Le Entrevista a Júlio Resende por Pedro Tavares

No seguimento do seu último álbum, o You Taste Like a Song, e na expectativa do concerto incluído na Festa do Avante de 2011 (leiam o artigo nesta edição da Le Cool Lisboa 303), Pedro Tavares entrevista Júlio Resende, músico de jazz, pianista, tudo.

Vais actuar na Festa do Avante no dia 4 de Setembro com o teu quarteto com Perico Sambeat, com o Joel e com quem mais?

Com o Matt Penman.

Fala-me um pouco do que se vai passar lá.

Vai ser a extensão deste último disco "You Taste Like a Song" em trio, vai passar a quarteto. E daí trazer novas possibilidades, novas cores à música. É um elemento mais, um elemento que é um músico extraordinário. Tudo se fará para que o conceito do disco se consiga colocar nesta formação também, em quarteto. Estou muito contente por colocar o Perico e o Matt a tocar juntos. Acho que eles se vão divertir muito e nós também.

Este ano apresentaste o teu último trabalho com um concerto na Culturgest, com um trio em que Matt Penman era convidado especial.

Bem, foi uma alegria gigante em vários sentidos. A Culturgest foi o primeiro sítio ao qual vim a Lisboa ver um concerto, teria para aí 18 anos. E passados 10 anos, estar lá a tocar no grande auditório, e com o Matt Pennam como convidado e com o meu companheiro Joel Silva, foi uma grande alegria. E que me deu um retorno musical que não é facilmente igualável e que eu espero repetir nos próximos anos.

Como surgiu a música na tua vida, tinhas antecedentes na família.

O meu pai toca um bocado de guitarra e foi ele que me comprou o teclado. E a partir daí o teclado fez sempre parte de mim. E o piano, depois mais tarde. Tinha quatro anos quando comecei a tocar.

E o jazz aparece quando na tua vida.

O jazz aparece mais tarde, aos 14/15 anos. Funk, música de fusão e o jazz, começa a aparecer tudo mesclado. E vou descobrindo que há uma música que tem a ver com improvisação. Que é o jazz. Improvisação essa que eu já faço quanto estou a tocar. Invento melodias. E sendo o jazz uma música que faz isso como essência, tentei perceber o que se passava. Gostei muito e descobri alguns discos, Joshua Redman, Coltrane, coisas que me iam emprestando também. Pat Metheny, Jim Hall. Foram os primeiros discos, os primeiros discos de jazz, jazz. Antes ouvia outras coisas, rock, pop.

Tanto quanto sei o Zé Eduardo foi fundamental para ti.

O Zé Eduardo foi a primeira pessoa, estando eu em Olhão e ele um músico de jazz que morava em Faro e dava aulas, foi a primeira pessoa que me deu as primeiras aulas de jazz mais a sério. Só tivemos tempo para duas aulas. Depois eu vim para Lisboa morar e ele deu-me o contacto do Rodrigo Gonçalves.

-*-

Instruções da tarefa: Continue a entrevista a Júlio Resende, começando imediatamente após a última frase apresentada.

Listagem:

-*-

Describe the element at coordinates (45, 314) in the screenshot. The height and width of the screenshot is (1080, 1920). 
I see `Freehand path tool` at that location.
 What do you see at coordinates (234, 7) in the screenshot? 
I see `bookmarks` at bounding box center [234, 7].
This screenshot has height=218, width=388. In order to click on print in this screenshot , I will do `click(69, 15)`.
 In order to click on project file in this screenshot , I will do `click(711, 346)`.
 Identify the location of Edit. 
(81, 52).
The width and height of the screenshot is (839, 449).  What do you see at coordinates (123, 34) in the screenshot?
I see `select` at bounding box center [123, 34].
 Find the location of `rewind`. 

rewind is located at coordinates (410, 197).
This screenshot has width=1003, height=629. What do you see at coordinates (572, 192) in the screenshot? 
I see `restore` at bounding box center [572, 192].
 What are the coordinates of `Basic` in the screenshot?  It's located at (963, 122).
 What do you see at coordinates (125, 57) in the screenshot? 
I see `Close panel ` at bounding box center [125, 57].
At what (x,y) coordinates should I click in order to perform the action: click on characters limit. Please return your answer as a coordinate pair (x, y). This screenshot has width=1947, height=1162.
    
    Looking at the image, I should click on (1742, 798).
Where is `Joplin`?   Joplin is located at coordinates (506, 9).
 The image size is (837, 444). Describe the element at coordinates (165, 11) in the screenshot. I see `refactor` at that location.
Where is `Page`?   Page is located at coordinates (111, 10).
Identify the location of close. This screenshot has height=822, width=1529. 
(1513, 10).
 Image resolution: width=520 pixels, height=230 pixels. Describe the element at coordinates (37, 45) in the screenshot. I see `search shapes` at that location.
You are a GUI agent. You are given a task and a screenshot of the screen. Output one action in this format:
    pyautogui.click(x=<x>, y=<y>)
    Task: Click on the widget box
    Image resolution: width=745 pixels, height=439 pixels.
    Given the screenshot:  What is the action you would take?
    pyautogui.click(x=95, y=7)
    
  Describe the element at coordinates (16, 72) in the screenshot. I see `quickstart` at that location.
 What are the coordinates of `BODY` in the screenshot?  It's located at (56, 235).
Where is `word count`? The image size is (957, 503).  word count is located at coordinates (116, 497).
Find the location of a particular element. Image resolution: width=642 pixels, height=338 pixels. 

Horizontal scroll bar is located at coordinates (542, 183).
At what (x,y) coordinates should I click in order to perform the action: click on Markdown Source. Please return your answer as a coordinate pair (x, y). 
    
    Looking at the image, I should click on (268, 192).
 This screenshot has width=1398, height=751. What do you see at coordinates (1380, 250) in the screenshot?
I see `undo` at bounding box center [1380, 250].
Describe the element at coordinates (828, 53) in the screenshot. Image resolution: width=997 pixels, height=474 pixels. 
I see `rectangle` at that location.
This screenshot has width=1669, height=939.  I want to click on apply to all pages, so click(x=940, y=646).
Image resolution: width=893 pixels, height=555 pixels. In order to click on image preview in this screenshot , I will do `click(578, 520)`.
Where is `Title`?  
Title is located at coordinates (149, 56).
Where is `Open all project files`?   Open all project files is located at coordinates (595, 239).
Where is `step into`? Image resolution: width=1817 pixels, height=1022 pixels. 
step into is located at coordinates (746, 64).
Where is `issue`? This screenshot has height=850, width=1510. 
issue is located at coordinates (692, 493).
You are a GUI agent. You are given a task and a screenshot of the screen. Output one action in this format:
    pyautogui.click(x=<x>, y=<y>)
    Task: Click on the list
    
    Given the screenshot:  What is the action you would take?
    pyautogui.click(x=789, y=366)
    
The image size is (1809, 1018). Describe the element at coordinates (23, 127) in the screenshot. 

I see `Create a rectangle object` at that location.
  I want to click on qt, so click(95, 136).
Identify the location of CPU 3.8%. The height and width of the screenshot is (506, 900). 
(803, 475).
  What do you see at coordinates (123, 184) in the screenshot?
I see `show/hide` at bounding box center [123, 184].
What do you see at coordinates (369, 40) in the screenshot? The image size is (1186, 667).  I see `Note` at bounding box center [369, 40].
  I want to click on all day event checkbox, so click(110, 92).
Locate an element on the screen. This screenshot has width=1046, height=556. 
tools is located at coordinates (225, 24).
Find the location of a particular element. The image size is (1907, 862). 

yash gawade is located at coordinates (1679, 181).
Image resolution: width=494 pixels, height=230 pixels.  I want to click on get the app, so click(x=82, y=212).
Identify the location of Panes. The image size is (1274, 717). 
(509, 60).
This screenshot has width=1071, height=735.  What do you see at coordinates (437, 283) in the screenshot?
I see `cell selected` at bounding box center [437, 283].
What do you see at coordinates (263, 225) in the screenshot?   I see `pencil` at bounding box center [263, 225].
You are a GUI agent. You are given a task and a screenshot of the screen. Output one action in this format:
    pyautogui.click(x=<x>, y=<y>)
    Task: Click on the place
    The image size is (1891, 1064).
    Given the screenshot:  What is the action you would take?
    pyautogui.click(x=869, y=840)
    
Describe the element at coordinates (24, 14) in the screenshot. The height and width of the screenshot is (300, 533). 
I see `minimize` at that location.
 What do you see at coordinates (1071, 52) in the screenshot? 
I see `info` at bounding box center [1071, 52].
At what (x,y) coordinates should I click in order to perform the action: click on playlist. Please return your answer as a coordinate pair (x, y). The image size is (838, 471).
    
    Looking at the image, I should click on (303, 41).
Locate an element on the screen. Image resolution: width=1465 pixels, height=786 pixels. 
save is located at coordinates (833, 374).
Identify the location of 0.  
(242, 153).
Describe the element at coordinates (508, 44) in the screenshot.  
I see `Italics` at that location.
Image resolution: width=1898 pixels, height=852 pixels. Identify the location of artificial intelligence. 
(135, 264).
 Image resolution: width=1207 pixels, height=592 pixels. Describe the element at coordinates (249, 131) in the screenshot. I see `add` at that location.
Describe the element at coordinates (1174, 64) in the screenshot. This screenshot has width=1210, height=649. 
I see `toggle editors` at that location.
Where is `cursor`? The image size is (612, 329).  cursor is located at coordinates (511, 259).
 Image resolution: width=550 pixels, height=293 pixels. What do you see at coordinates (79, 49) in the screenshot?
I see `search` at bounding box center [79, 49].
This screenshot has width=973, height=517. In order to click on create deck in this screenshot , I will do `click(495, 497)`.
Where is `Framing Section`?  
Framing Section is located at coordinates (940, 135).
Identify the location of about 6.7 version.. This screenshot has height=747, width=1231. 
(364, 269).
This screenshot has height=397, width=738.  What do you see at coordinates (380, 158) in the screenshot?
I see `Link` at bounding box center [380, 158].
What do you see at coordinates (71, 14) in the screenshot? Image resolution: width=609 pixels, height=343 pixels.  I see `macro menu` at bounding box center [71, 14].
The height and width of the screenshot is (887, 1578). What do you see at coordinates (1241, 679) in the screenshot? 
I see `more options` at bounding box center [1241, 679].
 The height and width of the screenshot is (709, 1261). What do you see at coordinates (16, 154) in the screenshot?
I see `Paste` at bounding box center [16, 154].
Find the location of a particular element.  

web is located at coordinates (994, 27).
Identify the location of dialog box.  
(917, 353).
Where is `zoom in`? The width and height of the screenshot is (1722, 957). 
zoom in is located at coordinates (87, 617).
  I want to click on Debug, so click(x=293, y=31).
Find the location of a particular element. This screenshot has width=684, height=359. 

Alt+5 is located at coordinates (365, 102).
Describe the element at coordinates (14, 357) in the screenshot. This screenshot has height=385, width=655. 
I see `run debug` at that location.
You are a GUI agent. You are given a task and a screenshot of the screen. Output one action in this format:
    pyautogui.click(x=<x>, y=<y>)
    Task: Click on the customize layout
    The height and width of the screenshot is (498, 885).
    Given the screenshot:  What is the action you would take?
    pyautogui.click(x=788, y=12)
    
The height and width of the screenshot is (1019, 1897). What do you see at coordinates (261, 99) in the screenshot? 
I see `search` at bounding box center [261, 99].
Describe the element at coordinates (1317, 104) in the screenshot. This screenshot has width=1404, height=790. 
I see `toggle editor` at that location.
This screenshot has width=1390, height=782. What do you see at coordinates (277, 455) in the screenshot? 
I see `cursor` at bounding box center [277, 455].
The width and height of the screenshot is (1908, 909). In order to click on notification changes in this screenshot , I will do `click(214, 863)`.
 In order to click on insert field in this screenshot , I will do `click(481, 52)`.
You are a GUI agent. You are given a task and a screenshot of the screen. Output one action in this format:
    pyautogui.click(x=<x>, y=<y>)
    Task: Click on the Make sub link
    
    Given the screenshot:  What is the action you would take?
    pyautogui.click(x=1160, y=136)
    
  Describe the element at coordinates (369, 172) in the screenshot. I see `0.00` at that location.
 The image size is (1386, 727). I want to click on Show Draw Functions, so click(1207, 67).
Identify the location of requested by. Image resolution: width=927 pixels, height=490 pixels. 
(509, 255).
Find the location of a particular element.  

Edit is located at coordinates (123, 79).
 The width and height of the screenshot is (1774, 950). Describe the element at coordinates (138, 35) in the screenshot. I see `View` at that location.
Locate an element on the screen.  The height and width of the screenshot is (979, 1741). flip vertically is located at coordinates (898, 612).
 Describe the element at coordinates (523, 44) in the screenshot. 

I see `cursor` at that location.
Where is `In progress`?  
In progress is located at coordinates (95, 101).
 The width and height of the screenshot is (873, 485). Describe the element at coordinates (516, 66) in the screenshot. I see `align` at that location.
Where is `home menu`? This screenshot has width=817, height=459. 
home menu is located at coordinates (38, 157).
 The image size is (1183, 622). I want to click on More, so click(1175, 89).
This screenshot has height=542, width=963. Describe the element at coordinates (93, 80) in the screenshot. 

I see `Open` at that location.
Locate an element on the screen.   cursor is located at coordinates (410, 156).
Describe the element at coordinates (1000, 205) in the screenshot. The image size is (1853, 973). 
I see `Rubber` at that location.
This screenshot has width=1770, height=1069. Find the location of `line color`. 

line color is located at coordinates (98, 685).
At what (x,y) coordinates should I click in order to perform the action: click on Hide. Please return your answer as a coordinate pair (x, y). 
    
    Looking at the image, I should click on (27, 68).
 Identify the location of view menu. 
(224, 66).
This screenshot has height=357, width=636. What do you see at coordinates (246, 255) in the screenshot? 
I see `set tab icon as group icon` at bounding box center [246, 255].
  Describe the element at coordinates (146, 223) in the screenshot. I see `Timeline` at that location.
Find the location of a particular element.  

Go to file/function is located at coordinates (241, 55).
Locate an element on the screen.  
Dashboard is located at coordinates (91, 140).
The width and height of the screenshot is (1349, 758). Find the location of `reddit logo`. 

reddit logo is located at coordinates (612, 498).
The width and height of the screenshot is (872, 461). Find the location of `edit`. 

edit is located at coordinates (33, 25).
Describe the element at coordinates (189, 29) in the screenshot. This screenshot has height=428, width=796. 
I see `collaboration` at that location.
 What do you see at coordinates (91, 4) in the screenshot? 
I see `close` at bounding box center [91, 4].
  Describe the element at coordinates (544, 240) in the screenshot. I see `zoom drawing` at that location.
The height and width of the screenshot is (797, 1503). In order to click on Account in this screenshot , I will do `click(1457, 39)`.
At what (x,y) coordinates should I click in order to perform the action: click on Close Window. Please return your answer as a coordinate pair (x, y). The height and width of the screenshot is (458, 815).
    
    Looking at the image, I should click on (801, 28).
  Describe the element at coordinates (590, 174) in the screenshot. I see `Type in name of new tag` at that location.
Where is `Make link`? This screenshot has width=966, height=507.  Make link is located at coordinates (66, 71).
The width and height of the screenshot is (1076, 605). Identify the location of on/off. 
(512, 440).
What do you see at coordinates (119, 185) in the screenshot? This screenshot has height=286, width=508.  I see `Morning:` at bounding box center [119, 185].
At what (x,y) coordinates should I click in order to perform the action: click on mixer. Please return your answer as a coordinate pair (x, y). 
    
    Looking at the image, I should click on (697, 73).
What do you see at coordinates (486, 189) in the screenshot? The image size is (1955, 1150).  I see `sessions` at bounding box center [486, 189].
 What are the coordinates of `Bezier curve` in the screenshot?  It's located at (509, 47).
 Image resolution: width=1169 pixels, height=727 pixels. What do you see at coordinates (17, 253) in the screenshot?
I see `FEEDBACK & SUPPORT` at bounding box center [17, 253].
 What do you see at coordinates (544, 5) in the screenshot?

-*-

Resultado do exercício:
E que outras pessoas marcaram o teu percurso.

A minha professora de piano clássico do Conservatório em Faro, o Rodrigo Gonçalves. Essas pessoas vão orientando o teu percurso em termos musicais. Os discos sempre foram os meus maiores professores, são o país do jazz.

Quais são as tuas maiores influências além dos Beatles e dos Pink Floyd?

(risos) Em relação ao jazz, já ouvi e conheço muita coisa. Há uns que gosto mais, mas não posso dizer que me sinta influenciado por alguém em particular. Porque a música que faço tem muito a ver com experiências de vida, reflexão, cinema. Doutros sítios e coisas que te vão alimentando a alma de modo a poderes fazer música. Em relação aos Pink Floyd, Radiohead, Clã, Ornatos Violeta, Chico Buarque, João Gilberto, Jeff Buckley. Ouço muita coisa e tudo isso contribui para a minha música.

Neste momento o que andas a ouvir?

Neste momento comprei o CD do Ben Allison, contrabaixista. Comprei outro CD de Henry Arlan, ao vivo em Paris, que é muito bom. Tenho ouvido o novo CD dos Radiohead que também anda aí. E vou ouvindo outras coisas, o Jorge Palma (risos).

O que procuras na música, o mais concretamente na tua música.

Coração.

Coração? De resto no teu último trabalho há uma quantidade de frases. E há lá uma que fala precisamente do coração. Fala da alma, fala de coração.

Ah ok. Sobretudo o que quero é que a música seja uma força viva, viva no sentido de que não quero estar preocupado se é tecnicamente difícil ou tecnicamente fácil. Quero estar preocupado se isso está a servir a música, independentemente de ser difícil ou fácil, e normalmente é as duas coisas, quero que tenha um significado maior. Que tenha a ver com o coração, com a comunicação de mim para outros, de mim para a vida. E isso é importante para mim.

O que serve o quê, a técnica serve..

É sempre a técnica que serve a música.

Ou a arte, neste caso.

A arte, sim.

Qual o teu conceito de improvisação. Como filósofo, pensa-la?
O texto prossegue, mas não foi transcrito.